First, you must edit your Application’s build.gradle file and add the following into the android block:

android {

dataBinding.enabled = true
}

The next thing is to change the layout file by making the outer tag <layout> instead of whatever ViewGroup you use:

<layout xmlns:android="http://schemas.android.com/apk/res/android"
xmlns:tools="http://schemas.android.com/tools"
>
<RelativeLayout
android:layout_width="match_parent"
android:layout_height="match_parent"
android:paddingLeft="@dimen/activity_horizontal_margin"
android:paddingRight="@dimen/activity_horizontal_margin"
android:paddingTop="@dimen/activity_vertical_margin"
android:paddingBottom="@dimen/activity_vertical_margin"
tools:context=".MainActivity"
>

<TextView
android:id="@+id/hello"
android:layout_width="wrap_content"
android:layout_height="wrap_content"
/>

</RelativeLayout>
</layout>

The layout tag tells Android Studio that this layout should take the extra processing during compilation time to find all the interesting Views and note them for the next step. All layouts without that outer layout tag will not get the extra processing step, so you can sprinkle these into new projects wherever you like without changing anything in the rest of your application.

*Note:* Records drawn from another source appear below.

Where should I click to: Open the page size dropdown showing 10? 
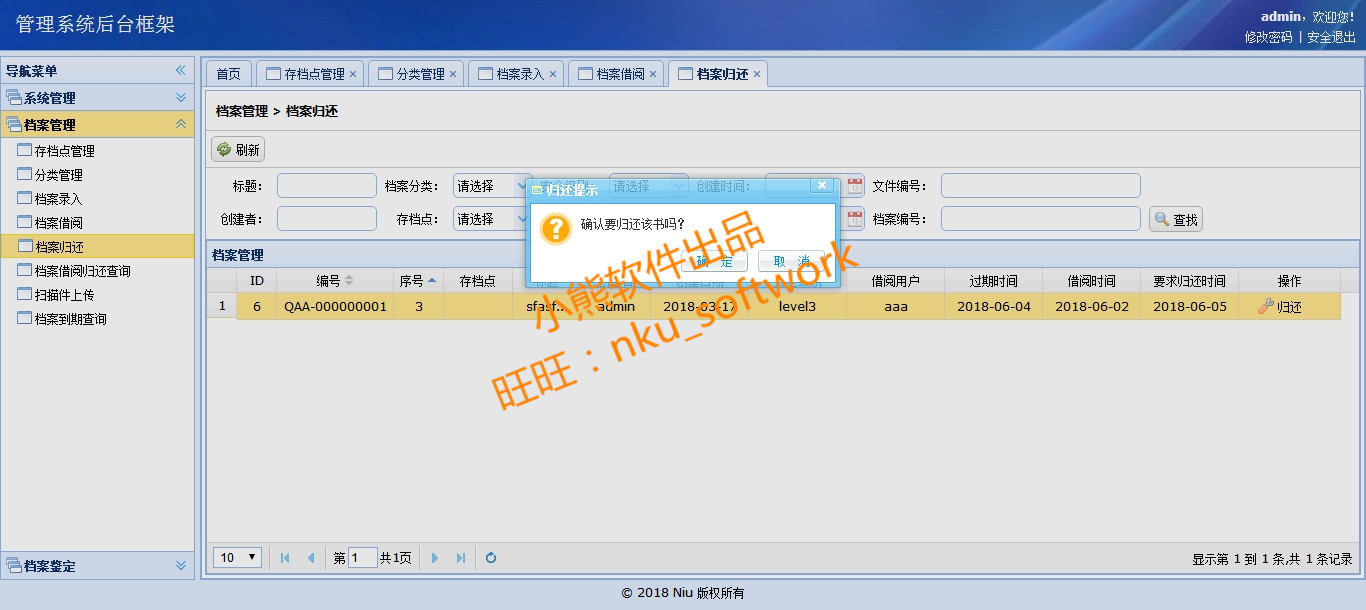pos(239,558)
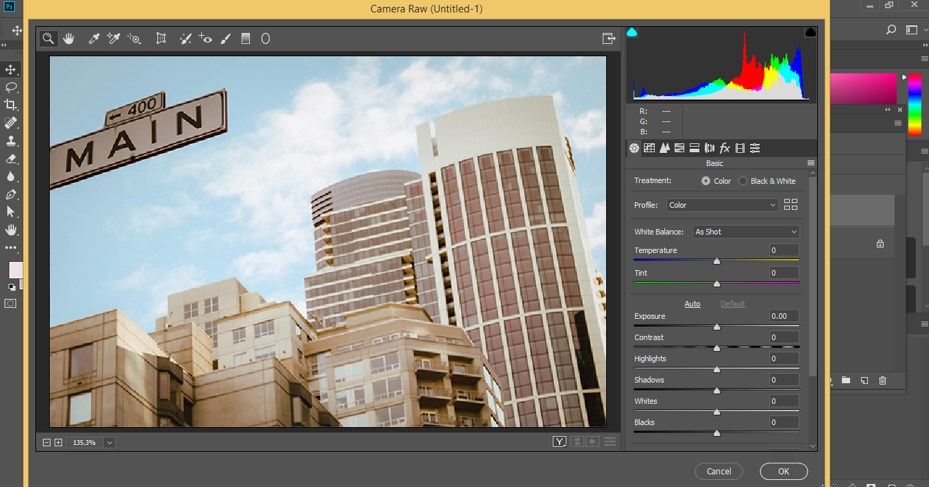Pick the White Balance eyedropper tool
The width and height of the screenshot is (929, 487).
[x=94, y=39]
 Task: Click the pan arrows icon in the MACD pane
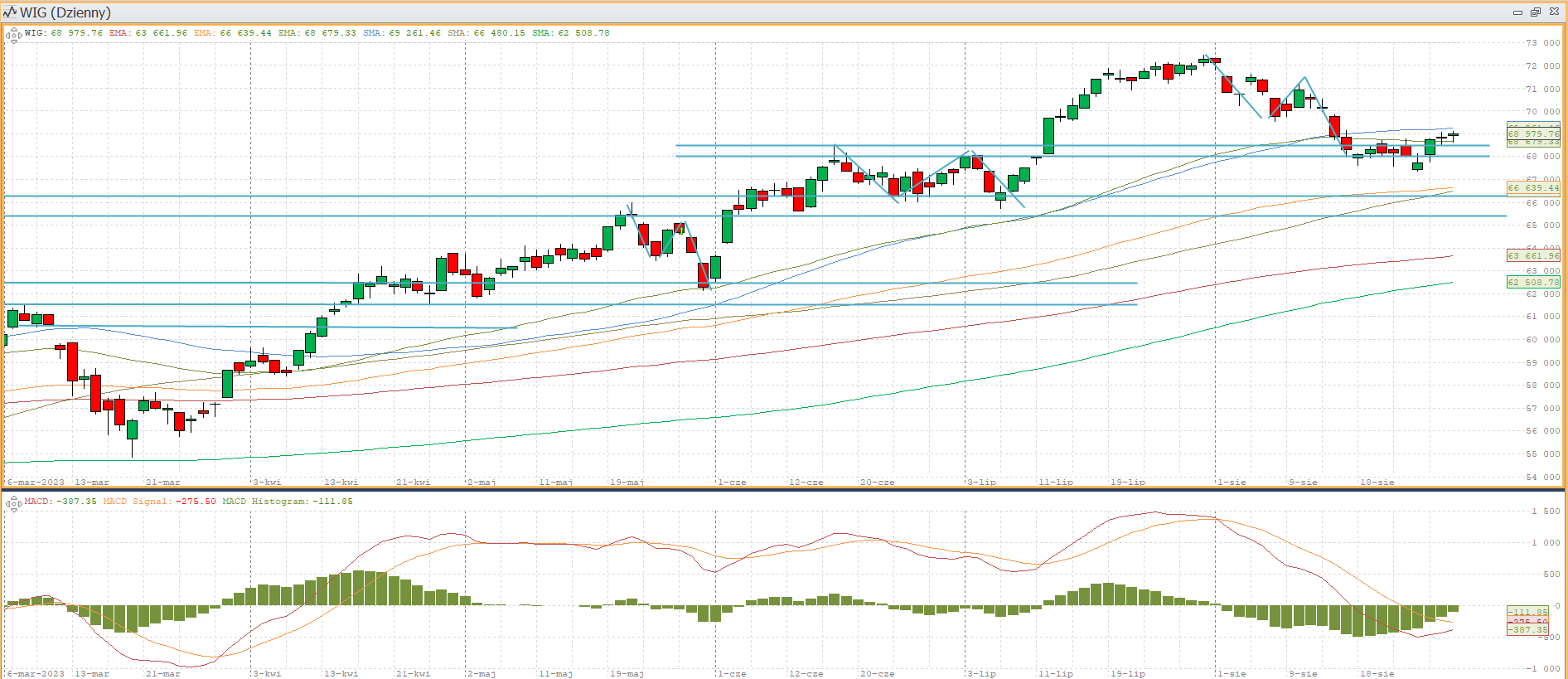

The next thing you have to do is to tell it to load your layout file differently at runtime. Because this works all the way back to the Eclaire release, there is no reliance on new framework changes to load these preprocessed layout files. Therefore, you do have to make a slight change to your loading procedure.

From an Activity, instead of:

setContentView(R.layout.hello_world);
TextView hello = (TextView) findViewById(R.id.hello);
hello.setText("Hello World"); // for example, but you'd use
// resources, right?

You load it like this:

HelloWorldBinding binding = 
DataBindingUtil.setContentView(this, R.layout.hello_world);
binding.hello.setText("Hello World"); // you should use resources!

Here you can see that a class, HelloWorldBinding was generated for the hello_world.xml layout file and the View with the ID “@+id/hello” was assigned to a final field hello that you can use. No casting, no findViewById.

It turns out that this mechanism for accessing views is not only much easier than findViewById, but can also be faster! The binding process makes a single pass on all Views in the layout to assign the views to the fields. When you run findViewById, the view hierarchy is walked each time to find it.

One thing you will see is that it camel-casifies your variable names (just like hello_world.xml becomes the class HelloWorldBinding), so if you gave it the ID “@+id/hello_text” then the field name would be helloText.

When you’re inflating your layouts for RecyclerView, ViewPager, or other things that aren’t setting the Activity contents, you’ll want to use the generated type-safe methods on the generated class. There are several versions that match the LayoutInflater, so use the one that is most appropriate for your use. For example:

HelloWorldBinding binding = HelloWorldBinding.inflate(
getLayoutInflater(), container, attachToContainer);

If you aren’t attaching the inflated View to the containing ViewGroup, you’ll have to get access to the inflated View hierarchy. You can do this from the getRoot() method of the binding:

linearLayout.addView(binding.getRoot());

Now, you may be wondering, what if I have a layout with different configurations with some differing Views? The layout preprocessing and runtime inflation stages take care of this for you by adding all View IDs to the generated class and just sets them to null if they aren’t in the inflated layout.

Pretty magical, huh? The best part about this is that there is no reflection or any other high-cost techniques used at runtime. It is very easy to sprinkle this into your current applications to make your life just a little bit easier and your layouts may load just a tiny bit faster.